The Chronicles of Narnia: The Lion, the Witch and the Wardrobe (2005) — Monday, 8:25 p.m., HBO Family

Based on the beloved first installment of C.S. Lewis Christian-allegory fairy-tale series “The Chronicles of Narnia,” this 2005 entry follows four British children who are swept into a wintry wonderland inhabited by talking animals and an evil White Witch.

From Steven Greydanus:

As an ensemble story of 20th-century British schoolchildren caught up in a world of magic and danger, it evokes the Harry Potter stories, though without the moral debates about witchcraft and rule-breaking and the like.

And with its central motif of a divine being who faces down a chilling icon of evil and brings salvation by laying down his life before triumphing over death and evil, it recalls The Passion of the Christ, but without the troubling arguments about antisemitism or the almost unbearable brutality.

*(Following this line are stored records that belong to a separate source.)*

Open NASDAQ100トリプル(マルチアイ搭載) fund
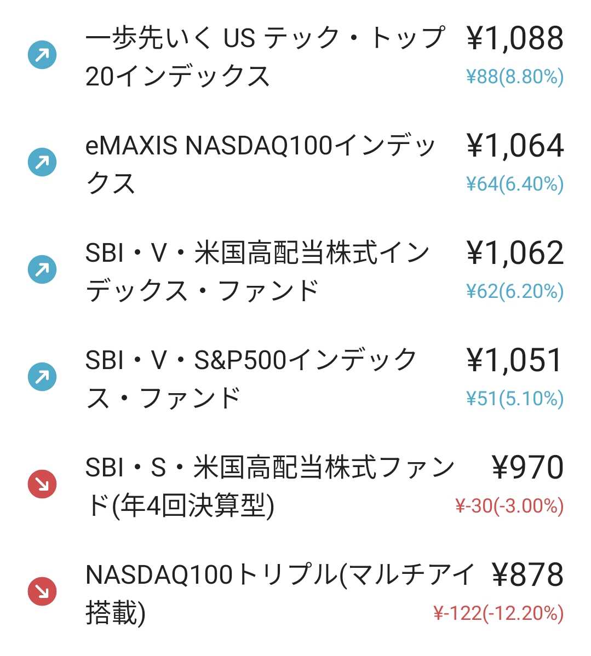Image resolution: width=591 pixels, height=656 pixels. tap(279, 593)
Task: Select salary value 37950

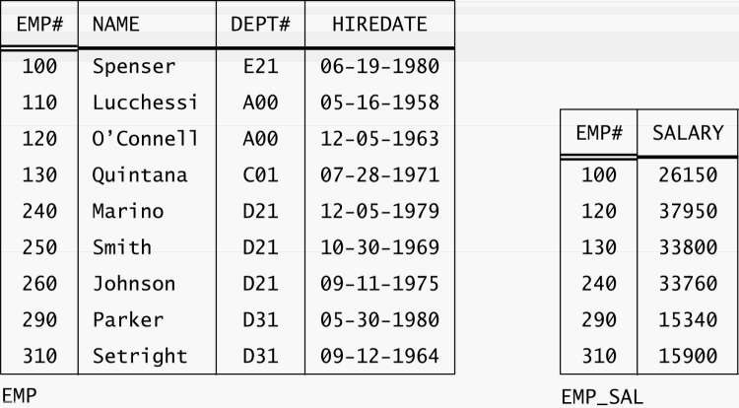Action: [x=688, y=210]
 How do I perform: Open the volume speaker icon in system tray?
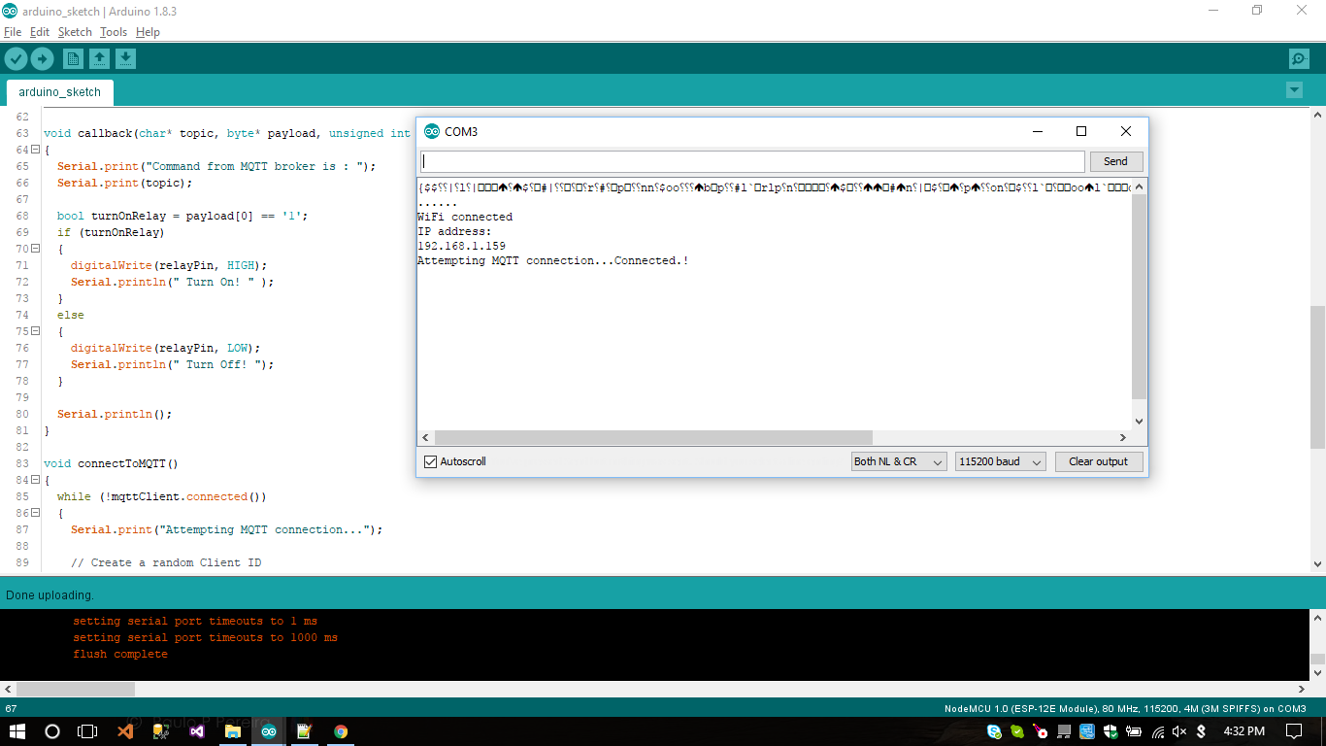click(x=1177, y=730)
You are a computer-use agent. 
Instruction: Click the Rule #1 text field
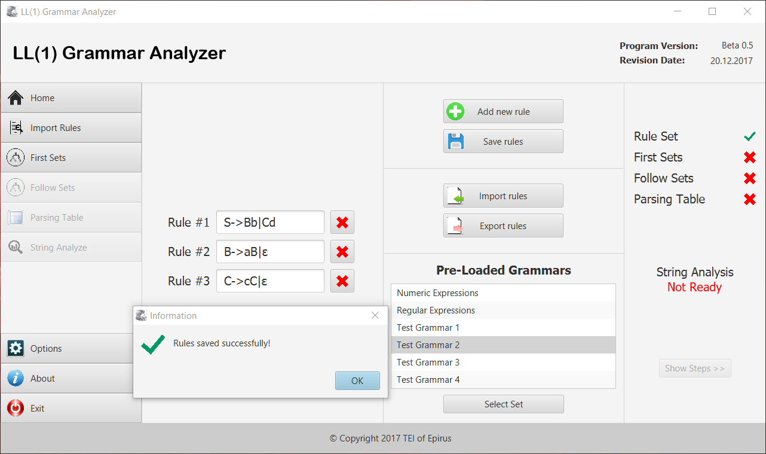(x=270, y=223)
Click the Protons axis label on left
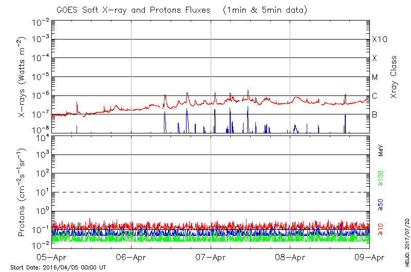The height and width of the screenshot is (272, 411). (x=23, y=192)
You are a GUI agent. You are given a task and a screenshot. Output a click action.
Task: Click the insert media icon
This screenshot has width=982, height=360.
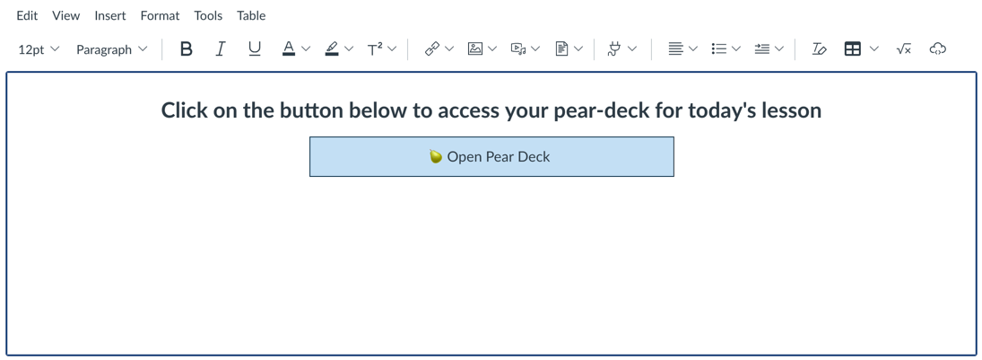point(518,48)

At the same time, Andrew Adamson’s film — the director’s first solo effort and first live-action film (Adamson’s only prior credits are co-directing Shrek and Shrek 2) — is neither as daring nor as visionary as [Peter Jackson’s “The Lord of the Rings” movie or Mel Gibson’s “The Passion of the Christ”].

Nor is the screenplay, by Adamson and three credited co-writers (none with any notable credits), as faithful to the source material as the Harry Potter films (at least before the books broke 500 pages). Nevertheless, the film brings Lewis’s story to life with sufficient fidelity and movie magic to make it one of the best and brightest family films in some time.

Image: Courtesy DreamWorks

Learn more about Family Theater Productions’ upcoming, new and vintage productions as well as our Hollywood Outreach Programs; and, of course, you’ll find us on Facebook.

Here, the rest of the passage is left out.